[[ Page excerpt, beginning ]]

Irish Economy on the Rise
Alan McQuaid is a leading economist and media commentator. He has previously worked with the Department of Finance and several Irish firms including both Merrion Stockbrokers and Cantor Fitzgerald Ireland. This month he has given us his current market analysis for Q4 2021, going into 2022.
Despite the ongoing uncertainty caused by the Covid-19 pandemic across the globe, the Irish economy continues to recover strongly. The most recent figures from the Central Statistics Office show that the economy – as measured by GDP – grew by 6.3% in the second quarter of 2021 compared to the first three months of the year. On an annual basis, GDP posted growth of 21.6% in the second quarter, as the economy was in the depths of the Covid-19 crisis last year. In the first half of 2021, GDP was 16.3% higher in real terms than the same period in 2020 and was 20.8% higher than the first quarter of 2019 (pre-Covid-19).
All in all, the Irish economy grew three times faster than the Eurozone average in the second quarter and now looks on course to post real GDP growth of between 15% and 20% this year, a phenomenal performance all things considered.

[[ Page excerpt, end ]]

**Work item:** Continue the article on Ireland's economic recovery, starting right after its final sentence.

[[ Supplied data, beginning ]]

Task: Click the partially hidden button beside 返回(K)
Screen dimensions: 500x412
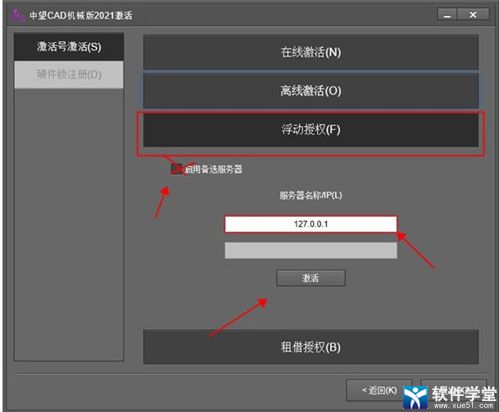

[[ Supplied data, end ]]

**Result:**
The country’s unemployment rate, including people receiving temporary Covid-19 jobless benefits, fell to a new pandemic low of 10% in September from 12.4% in August. The unemployment rate – including those getting the Pandemic Unemployment Payment (PUP) – stood at 15.9% in September of last year. Excluding recipients of the PUP, the jobless rate fell to 6.4% from 6.5% the month before. The Department of Finance forecasts that the overall unemployment rate will average 7.2% next year and fall to 6% in 2023 as the economy continues to recover.
On October 12, Budget 2022 was presented to the Dáil. Finance Minister Paschal Donohoe said the cost of running the country would be €87.6 billion and that he had €4.7 billion to increase public spending and reduce taxes. Most of that amount (€4.2 billion) is going on public spending. To accommodate people working from home he introduced a 30% tax rebate on vouched expenses for heat, electricity and broadband. The Minister said the 9% VAT rate on the hospitality sector would be extended to the end of August 2022. To help reach the Government’s target of building 33,000 houses a year until 2030, he proposed a zoned land tax, but the opposition jeered when he made it clear it would be at least two years before it came into effect. On climate change, the Minister said “future generations will not tolerate inaction from the leaders of today”, adding that “they deserve action”. As a result, he raised Carbon tax by €7.50 per tonne (as set out in the Finance Act 2020).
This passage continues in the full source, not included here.